Exercise data:
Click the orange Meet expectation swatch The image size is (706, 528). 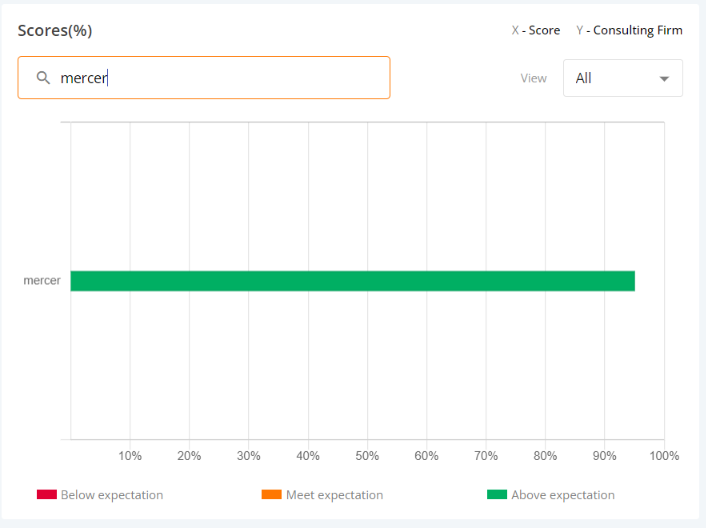click(271, 495)
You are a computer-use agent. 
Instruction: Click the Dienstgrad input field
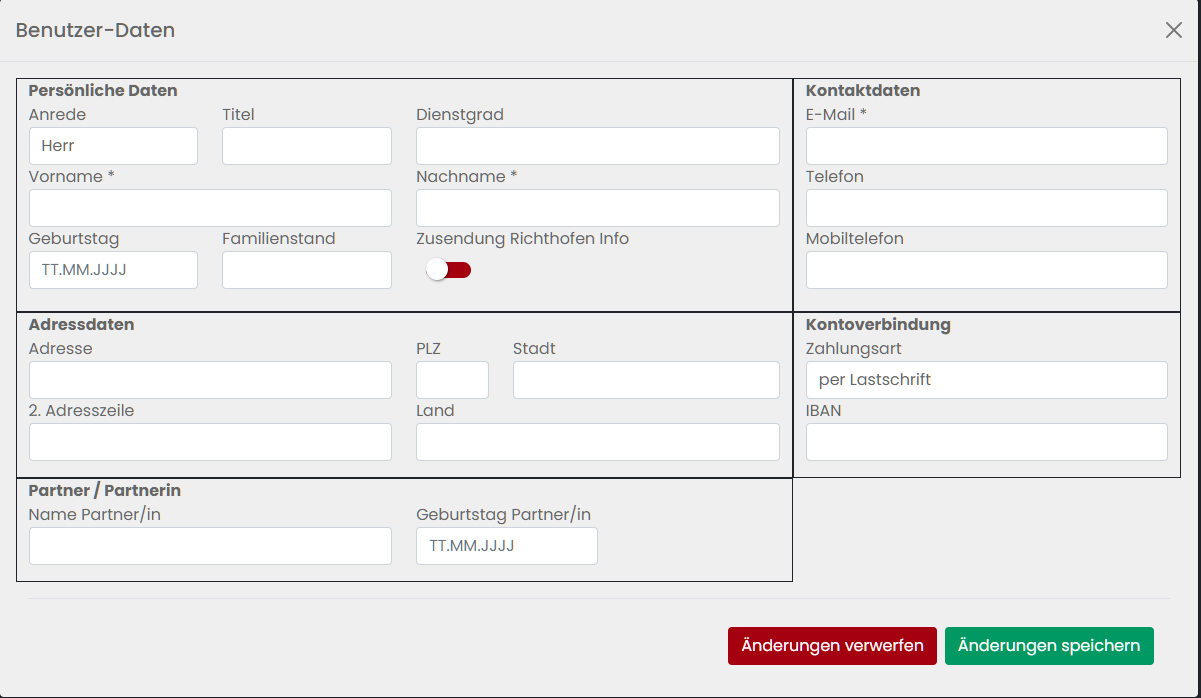(x=597, y=146)
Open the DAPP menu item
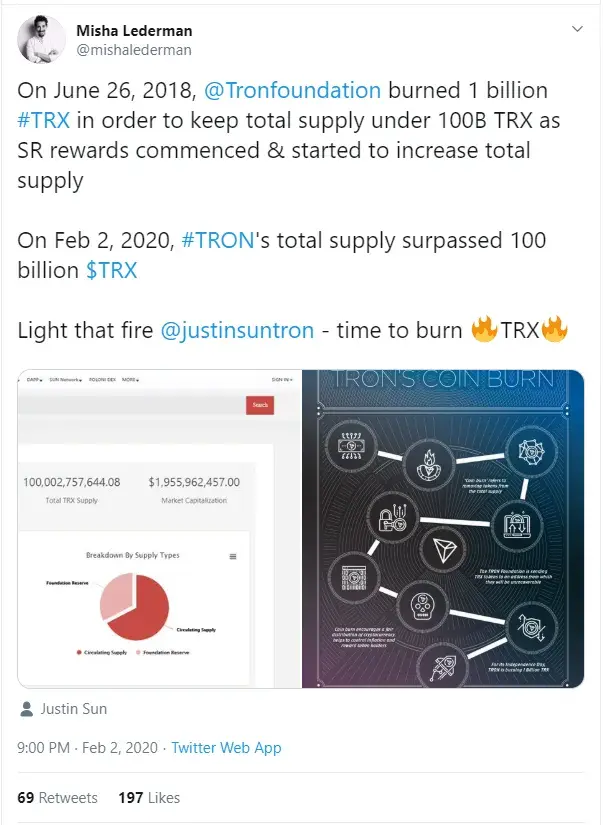The width and height of the screenshot is (603, 825). [x=33, y=380]
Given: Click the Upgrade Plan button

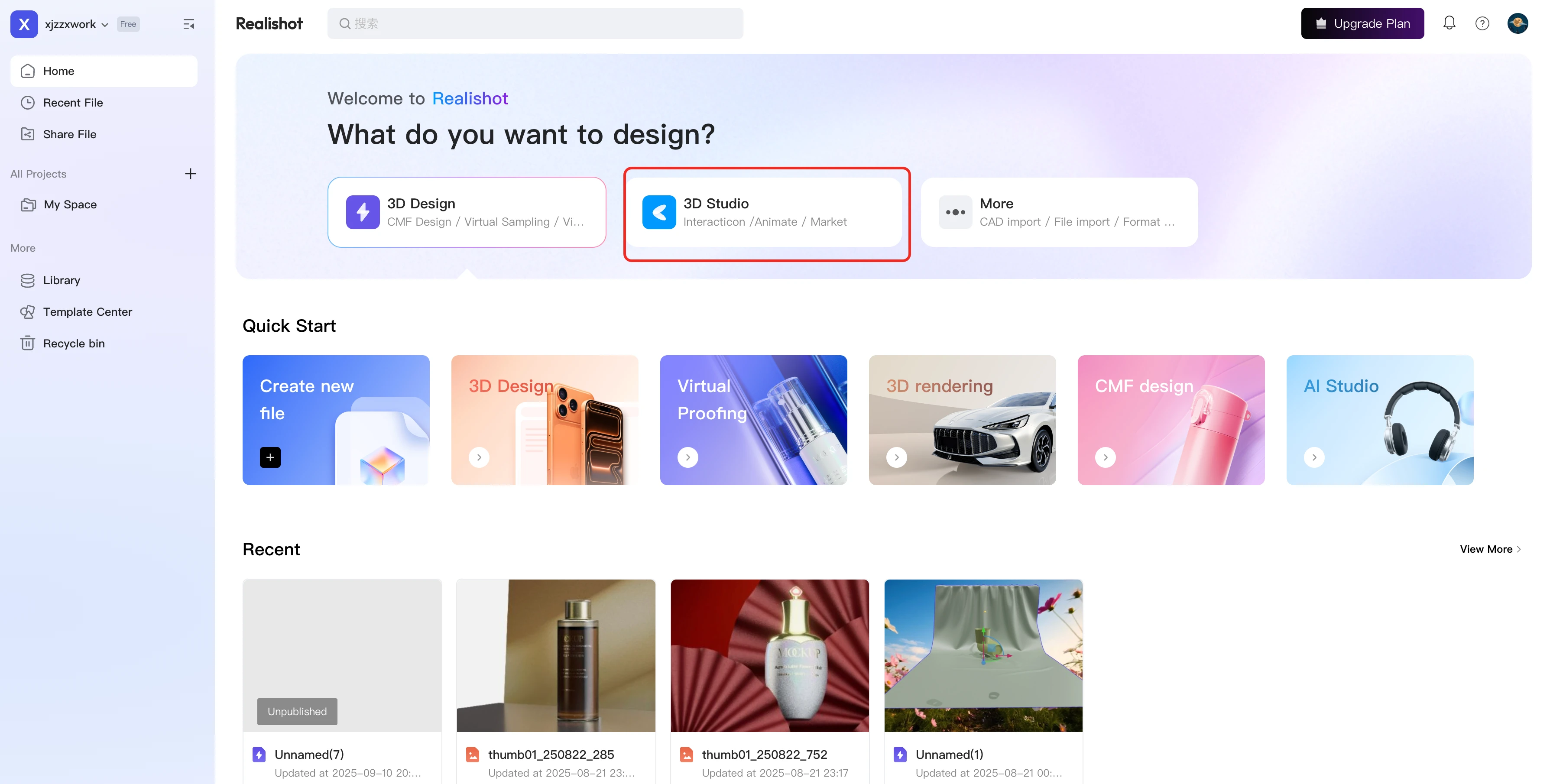Looking at the screenshot, I should click(1362, 23).
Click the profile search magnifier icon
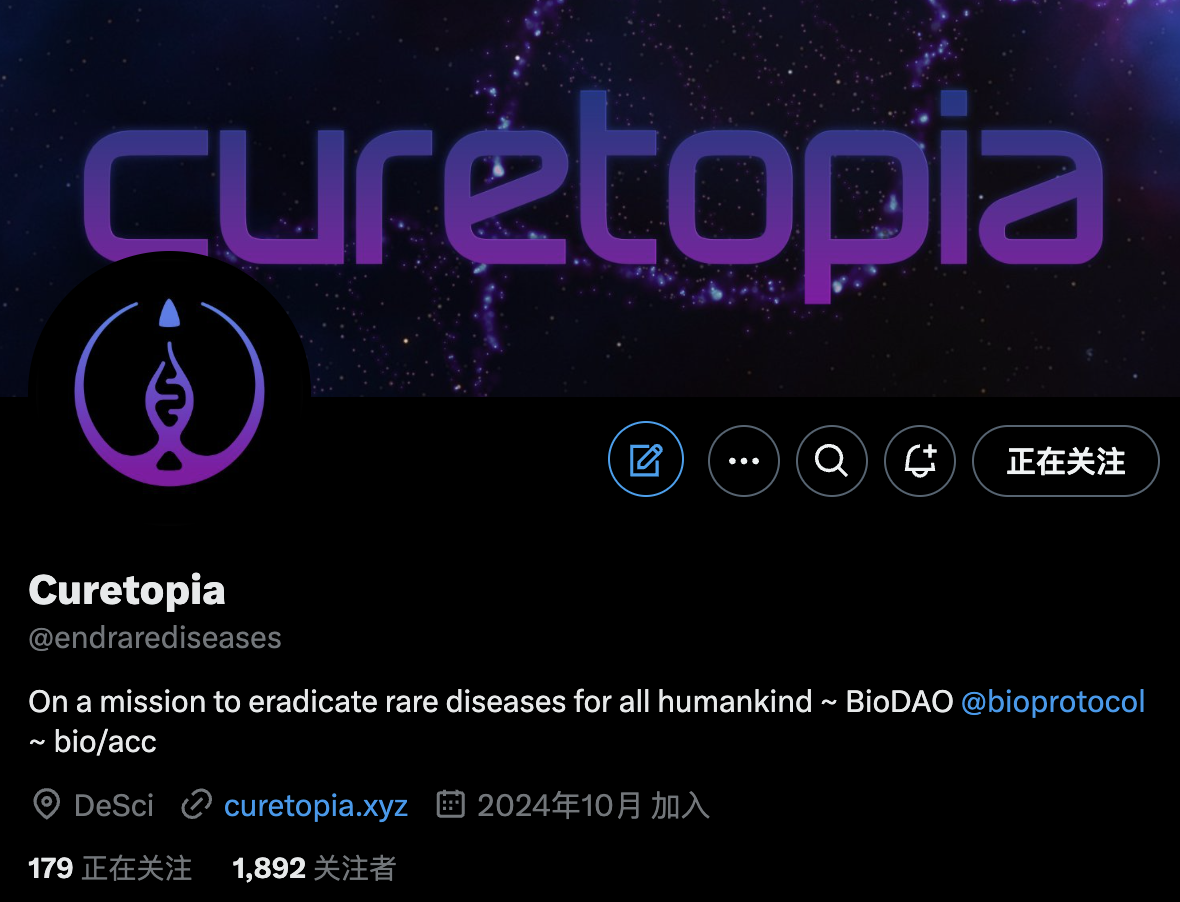Image resolution: width=1180 pixels, height=902 pixels. 832,461
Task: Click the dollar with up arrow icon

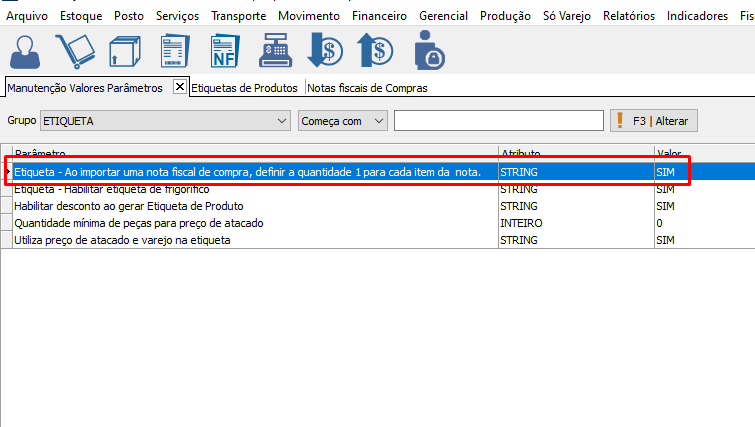Action: (x=376, y=51)
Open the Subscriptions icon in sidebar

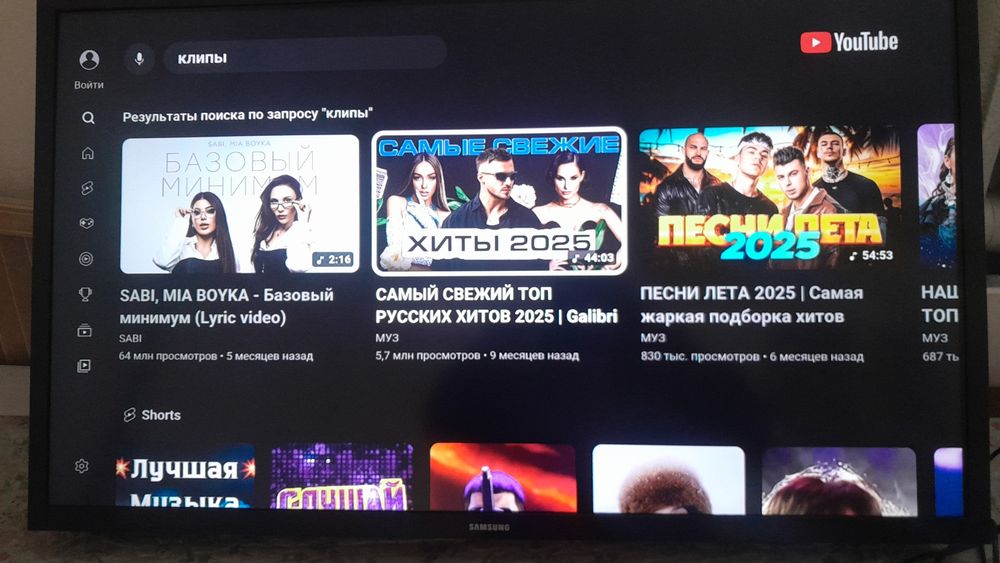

Task requirements:
I need the lines from the one containing "Instruction: Click the Dienstgrad input field" through the end of the records retyped exactly, with the pictures left out.

Response:
Instruction: Click the Dienstgrad input field
(x=597, y=146)
Open the DAPP menu item
The width and height of the screenshot is (603, 825). [x=33, y=380]
Given: Click the Upgrade Plan button

Looking at the screenshot, I should click(1362, 23).
Click the profile search magnifier icon
Image resolution: width=1180 pixels, height=902 pixels. 832,461
Task: Click the dollar with up arrow icon

Action: (x=376, y=51)
Open the Subscriptions icon in sidebar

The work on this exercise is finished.